Children 6 months of age and over—Oral, 10 to 20 mg per kg of body weight per day, as a single dose or in two divided daily doses, the dosage being adjusted according to response. {08}

Strength(s) usually available
U.S.—


250 mg (Rx) [Diuril (scored)][Generic] (may be scored)


500 mg (Rx) [Diuril (scored)][Generic] (may be scored)

Canada—
Not commercially available.

Packaging and storage:
Store below 40 °C (104 °F), preferably between 15 and 30 °C (59 and 86 °F), in a well-closed container, unless otherwise specified by manufacturer.

Auxiliary labeling:
   • Avoid overexposure to the sun or use of sunlamp.
   • Do not take other medicines without your doctor's advice.

Note: Check refill frequency to determine compliance in hypertensive patients.




Parenteral Dosage Forms

Note: Bracketed uses in the Dosage Forms section refer to categories of use and/or indications that are not included in U.S. product labeling.

CHLOROTHIAZIDE SODIUM FOR INJECTION USP

Usual adult dose
Diuretic or
[Antidiuretic (central or nephrogenic diabetes insipidus)]
Intravenous, 250 mg (base) every six to twelve hours. {20}

Antihypertensive
Intravenous, 500 mg to 1 gram (base) of chlorothiazide a day, as a single dose or in two divided daily doses. {20}


Note: Geriatric patients may be more sensitive to the effects of the usual adult dose.


Usual pediatric dose
Safety and efficacy have not been established.

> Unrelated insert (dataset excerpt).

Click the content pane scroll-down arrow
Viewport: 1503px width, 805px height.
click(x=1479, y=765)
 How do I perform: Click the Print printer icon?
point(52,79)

Size(s) usually available:
U.S.—


500 mg (base) (Rx) [Diuril (mannitol 250 mg)]

Canada—
Not commercially available.

Packaging and storage:
Store below 40 °C (104 °F), preferably between 15 and 30 °C (59 and 86 °F), unless otherwise specified by manufacturer.

Stability:
Reconstituted solution may be stored at room temperature for 24 hours, after which it must be discarded. {20}

Incompatibilities:
Solutions of chlorothiazide are not compatible with whole blood or its derivatives. {20}

Additional information:
Chlorothiazide Sodium for Injection USP is reconstituted for intravenous administration by adding no less than 18 mL of sterile water for injection to the vial and shaking to dissolve, producing a solution containing 25 mg (base) per mL. {21}

Reconstituted solutions may be further diluted with dextrose injection or 0.9% sodium chloride injection for administration by intravenous infusion. {21}


CHLORTHALIDONE

Summary of Differences


Pharmacology/pharmacokinetics:
Although not chemically the same, chlorthalidone has the same actions as the thiazide diuretics.

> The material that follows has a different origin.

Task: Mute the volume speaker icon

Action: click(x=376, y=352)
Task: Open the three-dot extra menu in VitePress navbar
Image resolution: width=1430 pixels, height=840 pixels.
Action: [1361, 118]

Protein binding—Very high to carbonic anhydrase in red blood cells.

Half-life—Normal: 35 to 50 hours.

Onset of action—Diuretic: 2 hours.

Time to peak effect—Diuretic: 2 hours.

Duration of action—Diuretic: 48 to 72 hours.



Oral Dosage Forms

CHLORTHALIDONE TABLETS USP

Usual adult dose
Diuretic
Oral, 25 to 100 mg once a day, or 100 to 200 mg once every other day, {05} or once a day for three days a week.

Antihypertensive
Oral, 25 to 100 mg once a day, the dosage being adjusted according to response. {05} {61}


Note: Geriatric patients may be more sensitive to the effects of the usual adult dose.


Usual pediatric dose
Oral, 2 mg per kg of body weight or 60 mg per square meter of body surface once a day for three days a week, the dosage being adjusted according to response. {26}

Strength(s) usually available
U.S.—


25 mg (Rx) [Hygroton] [Thalitone][Generic] (may be scored)


50 mg (Rx) [Hygroton][Generic] (may be scored)


100 mg (Rx) [Hygroton (scored)][Generic] (may be scored)

Canada—


50 mg (Rx) [Apo-Chlorthalidone (scored)] [Hygroton (scored)] [Novo-Thalidone (scored)] [Uridon (scored)]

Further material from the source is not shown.